Count how many lines of the data below contain the string "image", with case counting, and give only the number.

---- Material provided

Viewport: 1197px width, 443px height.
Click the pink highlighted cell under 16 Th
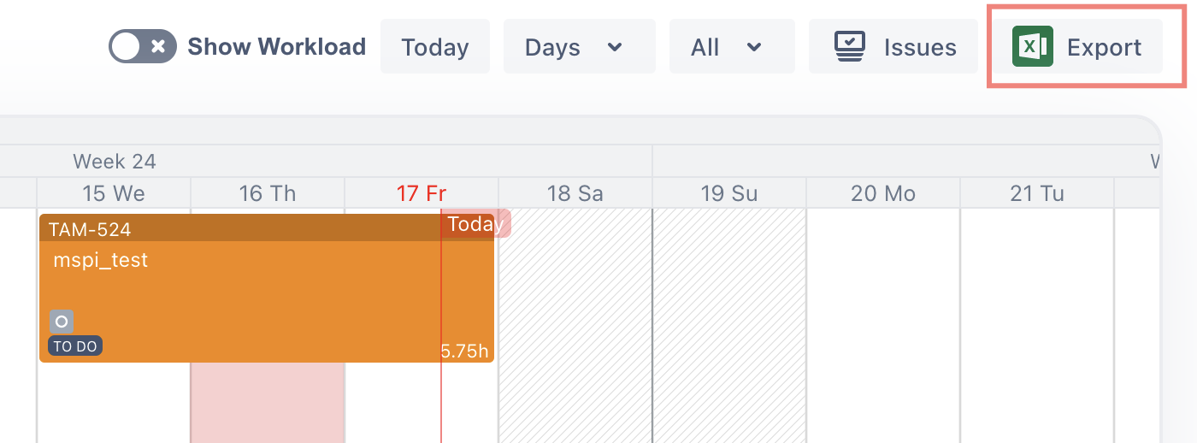(267, 402)
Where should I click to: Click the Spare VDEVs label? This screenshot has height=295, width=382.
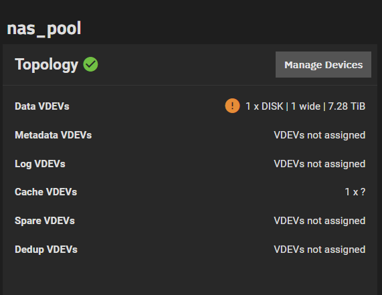(x=45, y=221)
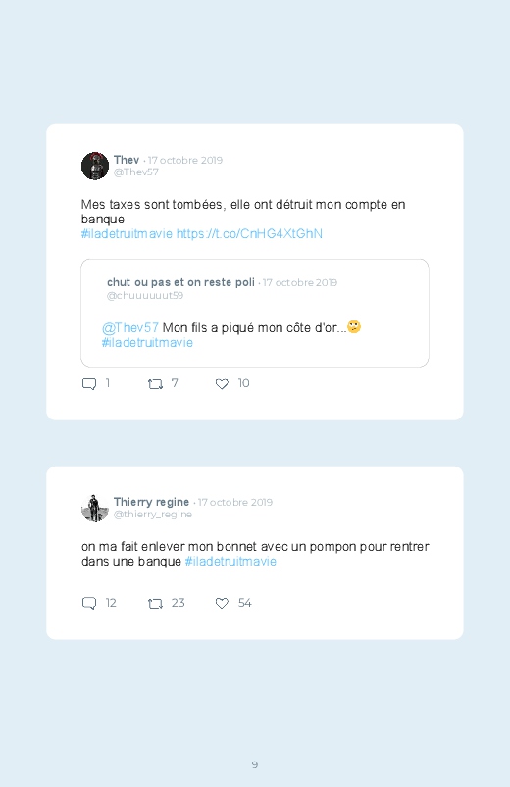Open the Thev display name

[127, 160]
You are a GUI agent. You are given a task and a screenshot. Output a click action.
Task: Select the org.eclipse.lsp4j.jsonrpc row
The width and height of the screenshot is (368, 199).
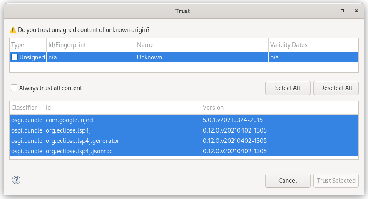click(184, 151)
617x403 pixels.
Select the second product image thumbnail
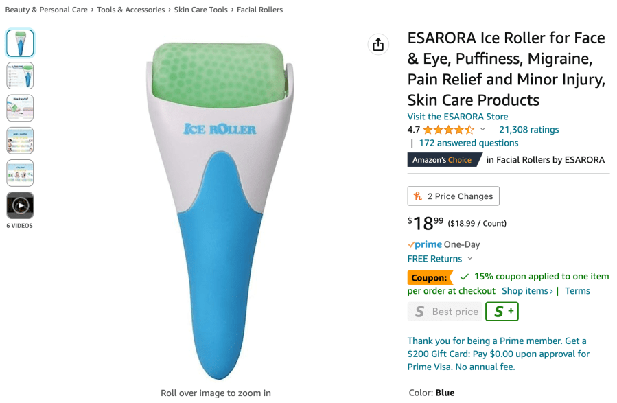pos(20,76)
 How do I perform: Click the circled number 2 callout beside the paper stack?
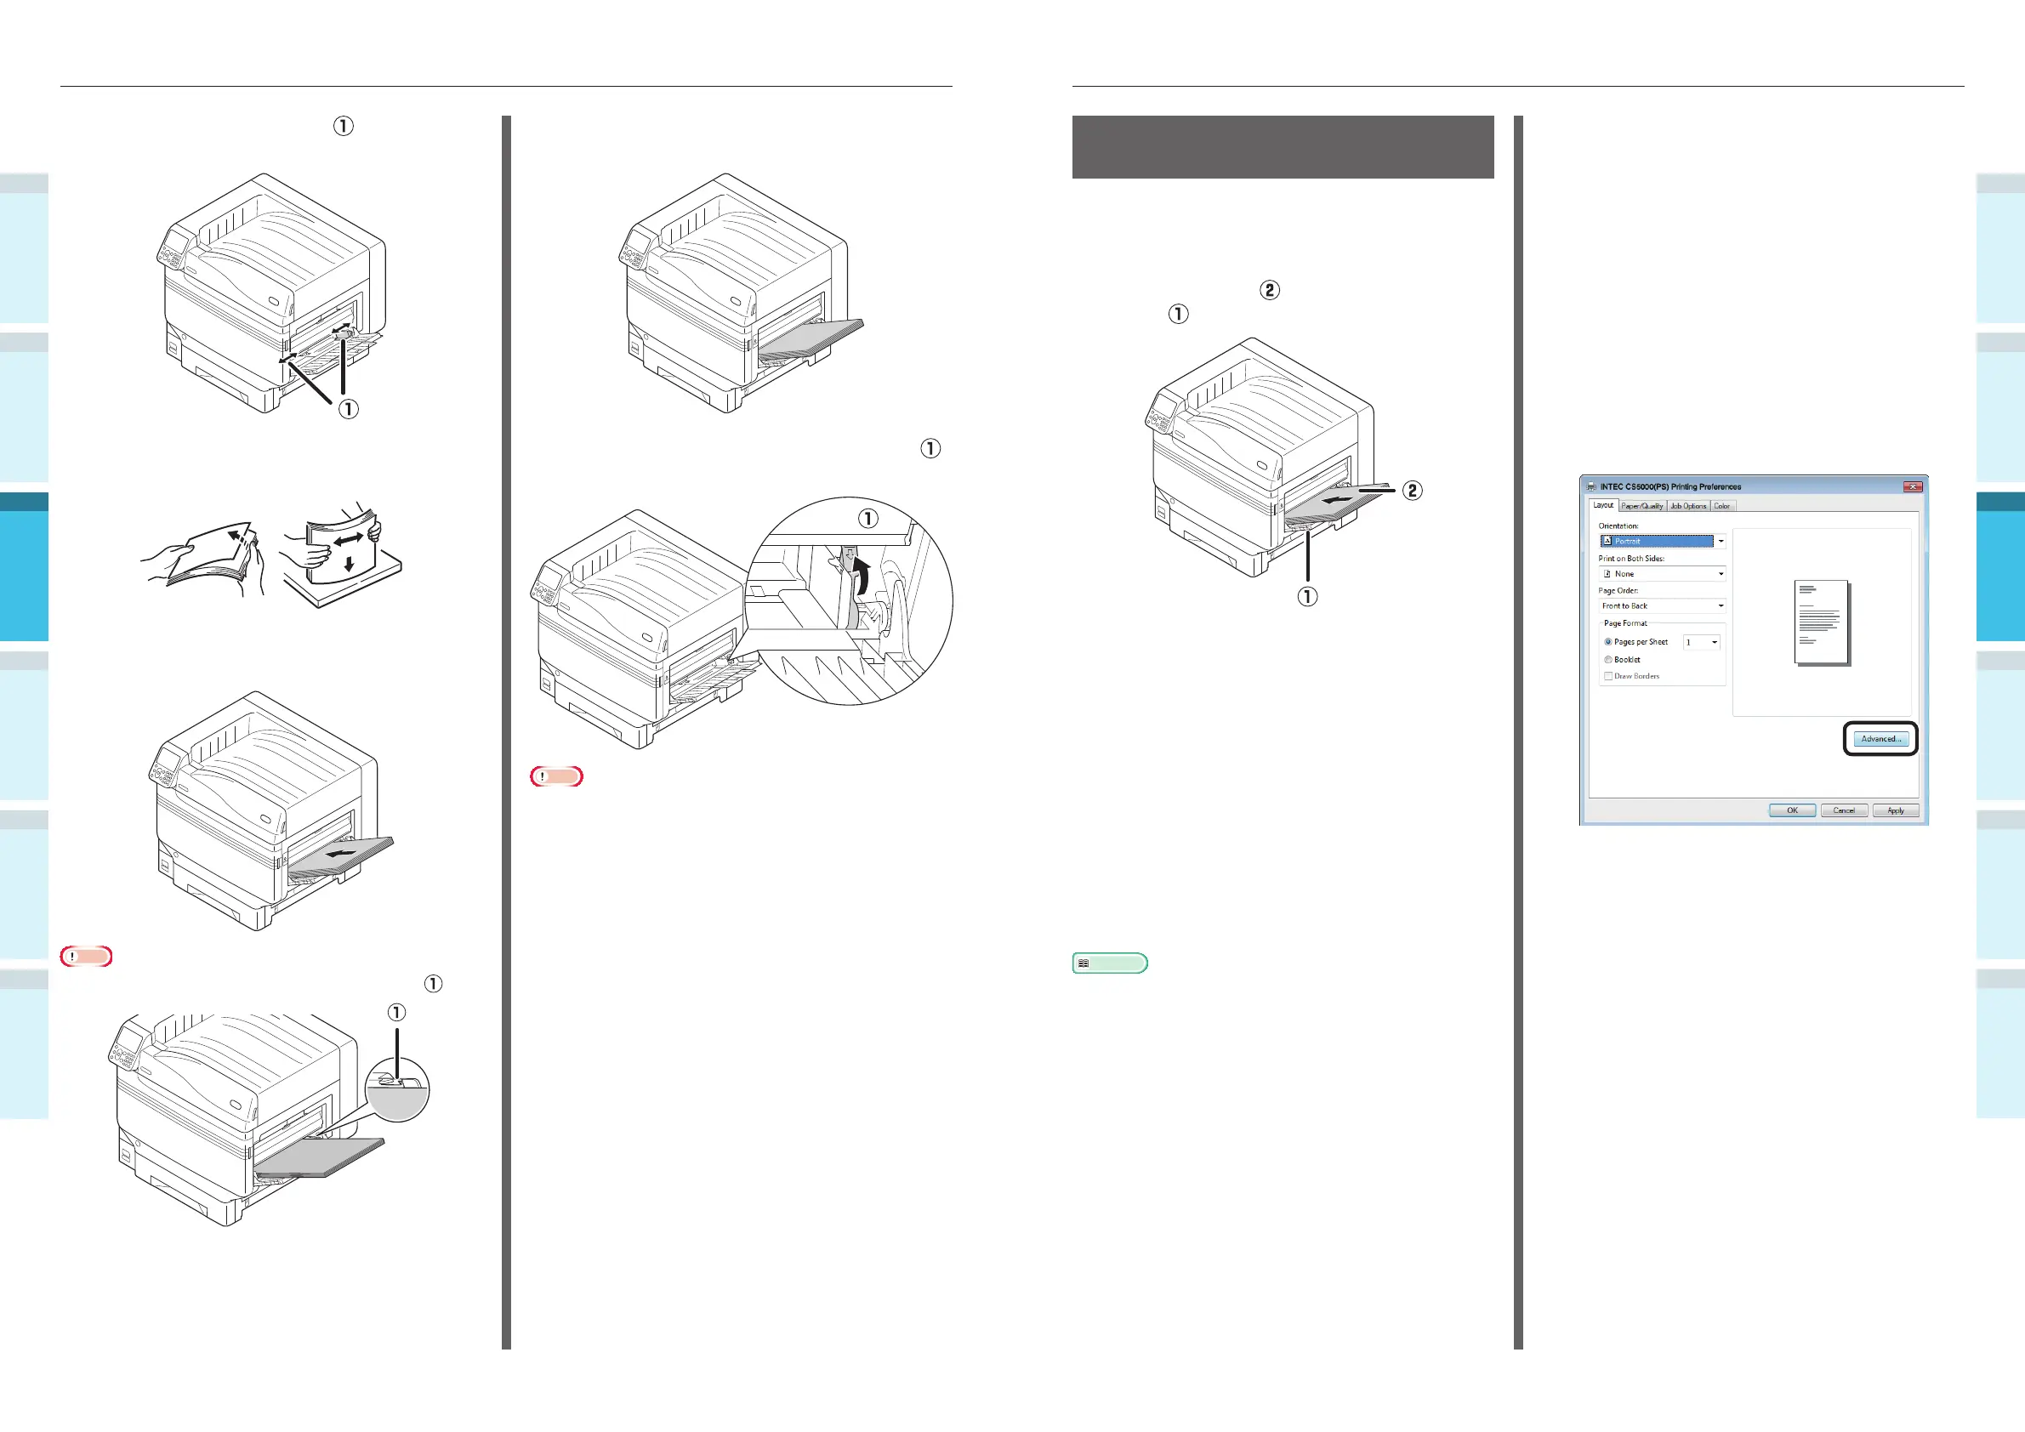point(1411,490)
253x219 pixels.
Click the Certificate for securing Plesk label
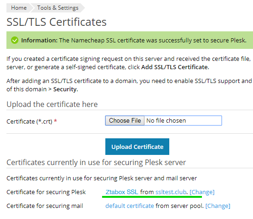click(46, 192)
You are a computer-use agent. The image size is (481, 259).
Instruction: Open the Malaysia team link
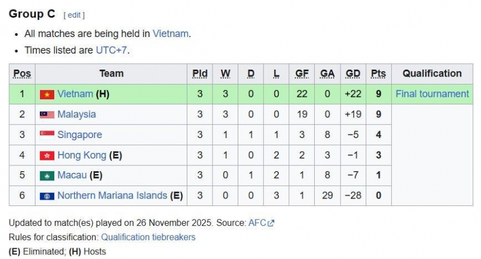click(x=77, y=115)
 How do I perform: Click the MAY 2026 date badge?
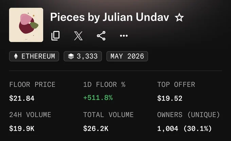pyautogui.click(x=127, y=56)
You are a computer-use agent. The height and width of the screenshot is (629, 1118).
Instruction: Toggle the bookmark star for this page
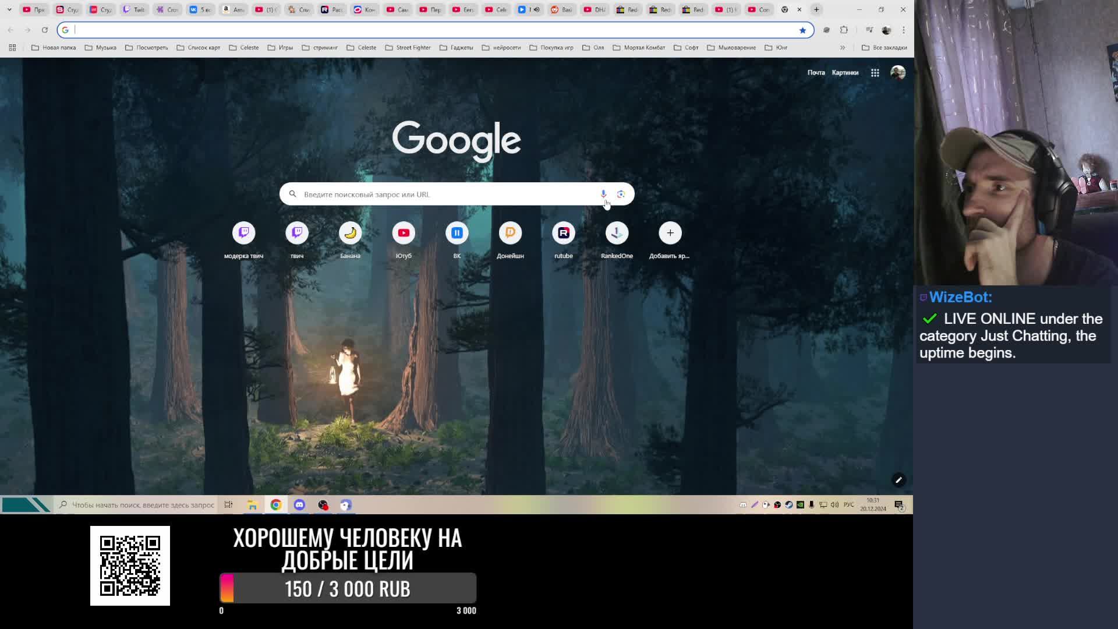click(x=802, y=30)
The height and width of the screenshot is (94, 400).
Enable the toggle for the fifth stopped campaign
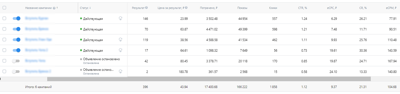pos(16,61)
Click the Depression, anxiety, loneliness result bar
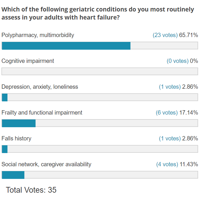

--------

→ Solution to this task
2